PAGE =
Difference in labelling and normalizing train/test data



I am working on a dataset comprised of almost 17000 data points. Since it's a financial dataset and the components are many different companies, I need necessarily to split it by date. Therefore, supposing I have 10 years of data, I am training over the first 8 years and testing over the remaining 2. This approach I am pretty sure is consistent with the classification problem I need to do.

I am using LSTM network for predicting the direction of financial returns, depending on a bunch of features which are derived from companies' financial statements. Starting from the fact I am obtaining training accuracy greater than test accuracy with almost any architectures and hyperparameter configuration, I suppose there is something wrong in the way I have manipulated the dataset.

Here comes my concerns. I labelled my dataset looking at the median returns and putting 1 if the return for a single data point (company value at a specific date) is above such median, 0 otherwise. Am I correct if I compute two different medians? So that I labelled the training set using its median return and in the same way the test set using its own median return? Should I compute the median over the entire dataset, label it and then splitting?

Moreover, I scaled the training data to be in a range of (0,1). Should I do the same kind of normalization with my test set? I did it, but I wasn't sure about it.

It's kind of my first application of neural networks and I need those clarification about hwo treating the dataset, without influencing the results.

DIRECTIVE 1 = Reproduce the forum post about labeling and normalizing train and test data in full, word for word.

RECORDS =
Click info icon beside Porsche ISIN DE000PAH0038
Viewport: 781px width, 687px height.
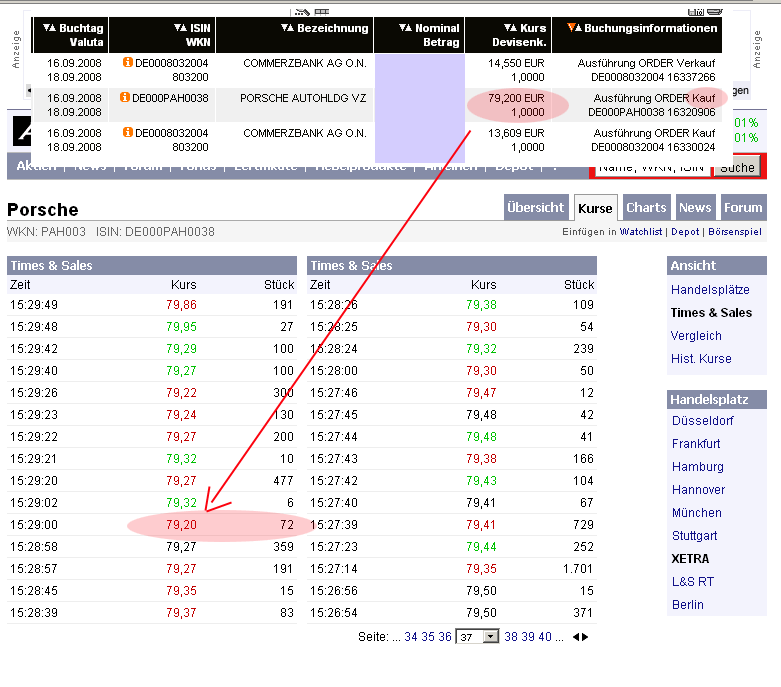click(x=125, y=98)
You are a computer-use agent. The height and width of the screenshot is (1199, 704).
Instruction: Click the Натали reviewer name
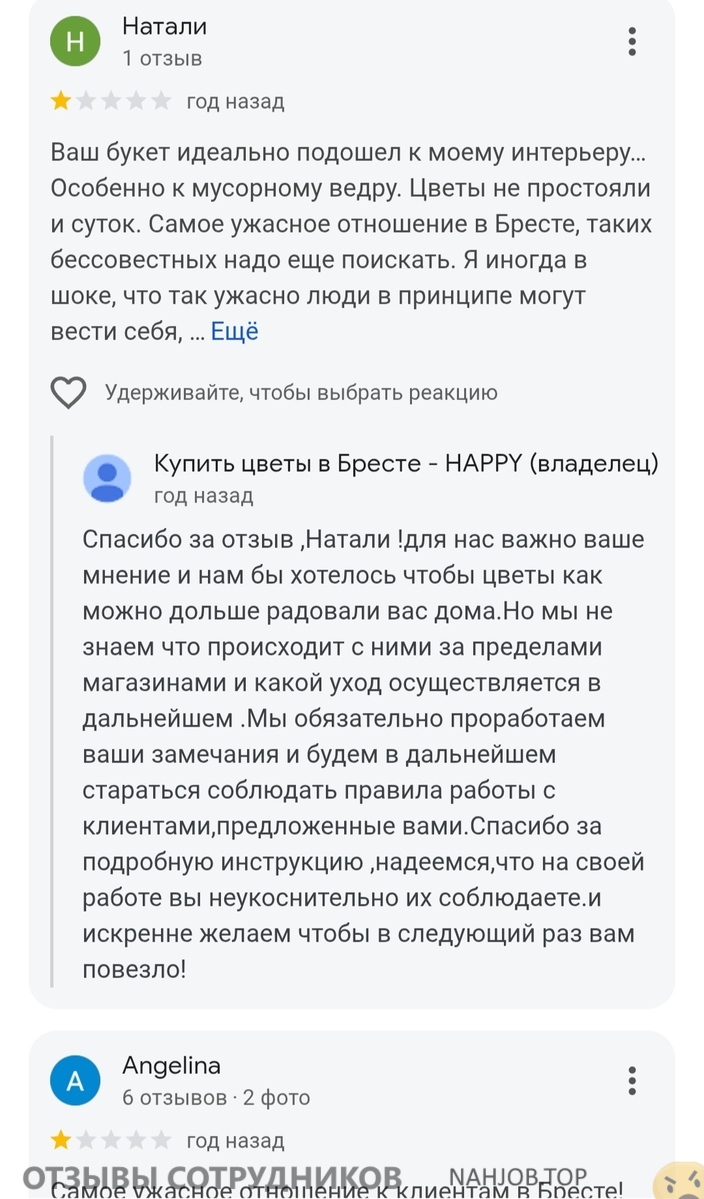164,26
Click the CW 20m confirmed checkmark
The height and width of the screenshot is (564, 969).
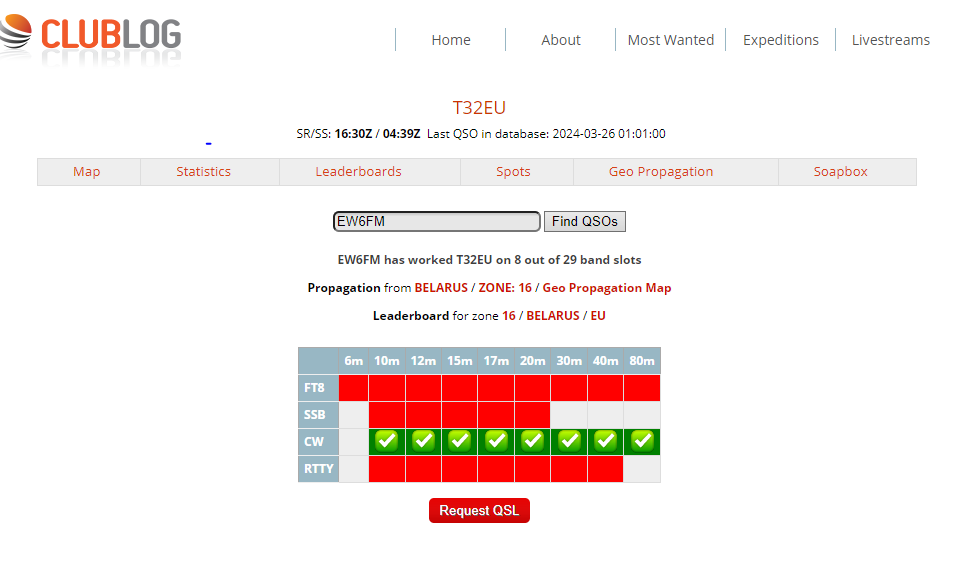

DIRECTIVE 2 = Format the rows of Block 1 as a numbered list with one line per item, skipping any blank lines and omitting the pictures.

FULL RESPONSE 1 =
Difference in labelling and normalizing train/test data



I am working on a dataset comprised of almost 17000 data points. Since it's a financial dataset and the components are many different companies, I need necessarily to split it by date. Therefore, supposing I have 10 years of data, I am training over the first 8 years and testing over the remaining 2. This approach I am pretty sure is consistent with the classification problem I need to do.

I am using LSTM network for predicting the direction of financial returns, depending on a bunch of features which are derived from companies' financial statements. Starting from the fact I am obtaining training accuracy greater than test accuracy with almost any architectures and hyperparameter configuration, I suppose there is something wrong in the way I have manipulated the dataset.

Here comes my concerns. I labelled my dataset looking at the median returns and putting 1 if the return for a single data point (company value at a specific date) is above such median, 0 otherwise. Am I correct if I compute two different medians? So that I labelled the training set using its median return and in the same way the test set using its own median return? Should I compute the median over the entire dataset, label it and then splitting?

Moreover, I scaled the training data to be in a range of (0,1). Should I do the same kind of normalization with my test set? I did it, but I wasn't sure about it.

It's kind of my first application of neural networks and I need those clarification about hwo treating the dataset, without influencing the results.

FULL RESPONSE 2 =
1. Click info icon beside Porsche ISIN DE000PAH0038
2. Viewport: 781px width, 687px height.
3. click(x=125, y=98)
4. You are a computer-use agent. The height and width of the screenshot is (1199, 704).
5. Instruction: Click the Натали reviewer name
6. 164,26
7. Click the CW 20m confirmed checkmark
8. The height and width of the screenshot is (564, 969).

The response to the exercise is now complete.